Yet her deepest scars came only months ago, when her three brothers were killed during the massacres that swept through Syria’s coastal region. Her activism is inseparable from her grief, and her words at the Berlin ceremony bore the weight of both personal loss and collective memory. Speaking Through Tears As her name was declared, Hanadi struggled to hold back tears. “It took immense strength to speak today. Loss tears us apart.
The memory of the four abducted activists is a day of mourning, a day of grief, a day to console one another,” she stated. Quoting from Samira al-Khalil’s own writings during the siege of Douma, she reminded the audience: “The regime is a knife in the country’s side, and that knife must be removed lest Syria die. ” Then, with solemn clarity, she added: “We have removed the knife, Samira, but it left the country bleeding. We must summon all who love this land, and experts too, to staunch the blood and return the country to its people. ” Memory as Resistance For Hanadi, remembrance is not an act of passive mourning—it is resistance. She stressed that the fate of the four abducted activists is inextricable from that of all forcibly disappeared Syrians. “We shall never cease pressing to know their fate,” she declared.

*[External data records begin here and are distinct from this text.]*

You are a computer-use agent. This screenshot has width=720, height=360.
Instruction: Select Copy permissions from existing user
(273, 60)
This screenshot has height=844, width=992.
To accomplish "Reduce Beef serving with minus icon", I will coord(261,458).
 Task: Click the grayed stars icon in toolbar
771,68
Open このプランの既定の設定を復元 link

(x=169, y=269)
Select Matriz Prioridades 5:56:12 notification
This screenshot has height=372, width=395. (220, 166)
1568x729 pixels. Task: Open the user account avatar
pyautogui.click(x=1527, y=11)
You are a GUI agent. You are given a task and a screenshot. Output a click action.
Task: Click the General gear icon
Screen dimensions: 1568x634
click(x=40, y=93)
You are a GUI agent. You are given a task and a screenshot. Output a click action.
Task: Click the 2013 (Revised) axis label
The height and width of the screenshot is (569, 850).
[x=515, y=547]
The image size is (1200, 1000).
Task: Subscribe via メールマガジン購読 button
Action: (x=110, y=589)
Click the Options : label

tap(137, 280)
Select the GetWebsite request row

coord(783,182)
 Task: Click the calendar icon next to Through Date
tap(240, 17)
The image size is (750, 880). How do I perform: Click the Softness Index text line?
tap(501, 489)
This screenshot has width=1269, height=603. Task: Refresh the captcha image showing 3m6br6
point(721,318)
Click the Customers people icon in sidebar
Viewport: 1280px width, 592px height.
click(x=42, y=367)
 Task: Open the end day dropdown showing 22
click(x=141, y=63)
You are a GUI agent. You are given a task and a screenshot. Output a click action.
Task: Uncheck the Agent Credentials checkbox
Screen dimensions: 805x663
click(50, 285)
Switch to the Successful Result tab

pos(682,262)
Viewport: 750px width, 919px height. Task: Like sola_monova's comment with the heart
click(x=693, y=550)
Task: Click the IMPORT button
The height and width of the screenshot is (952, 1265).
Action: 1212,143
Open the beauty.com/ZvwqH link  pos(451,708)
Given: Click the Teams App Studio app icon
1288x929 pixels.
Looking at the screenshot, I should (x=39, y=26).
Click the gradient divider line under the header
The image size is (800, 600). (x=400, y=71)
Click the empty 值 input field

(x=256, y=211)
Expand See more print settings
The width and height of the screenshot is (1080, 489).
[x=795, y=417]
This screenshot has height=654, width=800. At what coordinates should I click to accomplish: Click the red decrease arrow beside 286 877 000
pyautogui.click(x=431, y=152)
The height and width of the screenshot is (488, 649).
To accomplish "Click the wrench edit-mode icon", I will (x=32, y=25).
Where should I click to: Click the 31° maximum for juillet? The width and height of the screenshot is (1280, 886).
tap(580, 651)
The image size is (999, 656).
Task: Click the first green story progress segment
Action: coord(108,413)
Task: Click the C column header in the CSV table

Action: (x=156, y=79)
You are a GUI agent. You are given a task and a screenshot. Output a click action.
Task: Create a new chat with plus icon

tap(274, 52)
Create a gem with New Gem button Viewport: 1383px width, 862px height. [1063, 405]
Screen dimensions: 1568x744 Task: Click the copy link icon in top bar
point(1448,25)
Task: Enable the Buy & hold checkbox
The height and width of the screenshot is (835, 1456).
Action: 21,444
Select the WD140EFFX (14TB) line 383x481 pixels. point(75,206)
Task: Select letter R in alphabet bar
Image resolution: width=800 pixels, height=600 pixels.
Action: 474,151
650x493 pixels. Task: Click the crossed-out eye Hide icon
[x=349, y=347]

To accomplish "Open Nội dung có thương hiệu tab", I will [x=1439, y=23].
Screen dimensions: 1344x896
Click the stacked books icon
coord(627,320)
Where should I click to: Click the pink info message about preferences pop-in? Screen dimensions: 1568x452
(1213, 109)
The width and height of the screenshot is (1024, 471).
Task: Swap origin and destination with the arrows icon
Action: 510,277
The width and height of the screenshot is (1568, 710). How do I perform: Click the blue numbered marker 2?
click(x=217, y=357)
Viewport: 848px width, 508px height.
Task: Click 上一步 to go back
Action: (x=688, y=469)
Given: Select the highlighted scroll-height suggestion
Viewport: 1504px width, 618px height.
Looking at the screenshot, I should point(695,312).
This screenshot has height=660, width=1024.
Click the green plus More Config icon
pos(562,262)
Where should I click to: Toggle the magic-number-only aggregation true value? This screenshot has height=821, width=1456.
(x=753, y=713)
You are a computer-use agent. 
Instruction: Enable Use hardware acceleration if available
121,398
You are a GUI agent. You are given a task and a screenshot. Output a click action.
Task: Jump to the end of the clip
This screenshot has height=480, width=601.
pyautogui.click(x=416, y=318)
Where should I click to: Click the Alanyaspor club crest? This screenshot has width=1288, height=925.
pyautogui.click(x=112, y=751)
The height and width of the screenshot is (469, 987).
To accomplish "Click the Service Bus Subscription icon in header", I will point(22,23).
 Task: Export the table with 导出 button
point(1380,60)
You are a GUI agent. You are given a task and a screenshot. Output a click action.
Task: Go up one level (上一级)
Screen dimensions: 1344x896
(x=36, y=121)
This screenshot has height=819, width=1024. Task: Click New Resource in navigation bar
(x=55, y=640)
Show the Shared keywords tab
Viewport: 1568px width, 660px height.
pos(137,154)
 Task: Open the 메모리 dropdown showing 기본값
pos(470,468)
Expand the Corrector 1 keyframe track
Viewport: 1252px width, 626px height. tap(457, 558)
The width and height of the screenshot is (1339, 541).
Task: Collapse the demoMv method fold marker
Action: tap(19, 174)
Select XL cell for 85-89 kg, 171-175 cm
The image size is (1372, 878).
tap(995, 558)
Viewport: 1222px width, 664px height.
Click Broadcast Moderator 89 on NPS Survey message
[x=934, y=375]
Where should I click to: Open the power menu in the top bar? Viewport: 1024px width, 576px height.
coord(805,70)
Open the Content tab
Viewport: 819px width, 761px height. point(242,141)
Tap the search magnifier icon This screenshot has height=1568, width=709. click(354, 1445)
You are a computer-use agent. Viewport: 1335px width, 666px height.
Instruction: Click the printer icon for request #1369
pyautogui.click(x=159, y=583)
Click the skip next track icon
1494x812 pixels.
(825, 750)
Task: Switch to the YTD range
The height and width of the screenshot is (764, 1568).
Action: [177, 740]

Surrounded by friends and fellow activists, she found solace in their solidarity—what she called “a consolation for my heart and my family, which, like thousands of others, could not hold funerals for its martyrs or bury them with dignity. ” Lighting a candle for the innocent souls lost on Syria’s coast, she invoked the name of Murad Mahrez, killed that very day in Syria. Her words carried a haunting question: “Was it truly coincidence that Samira was abducted by the…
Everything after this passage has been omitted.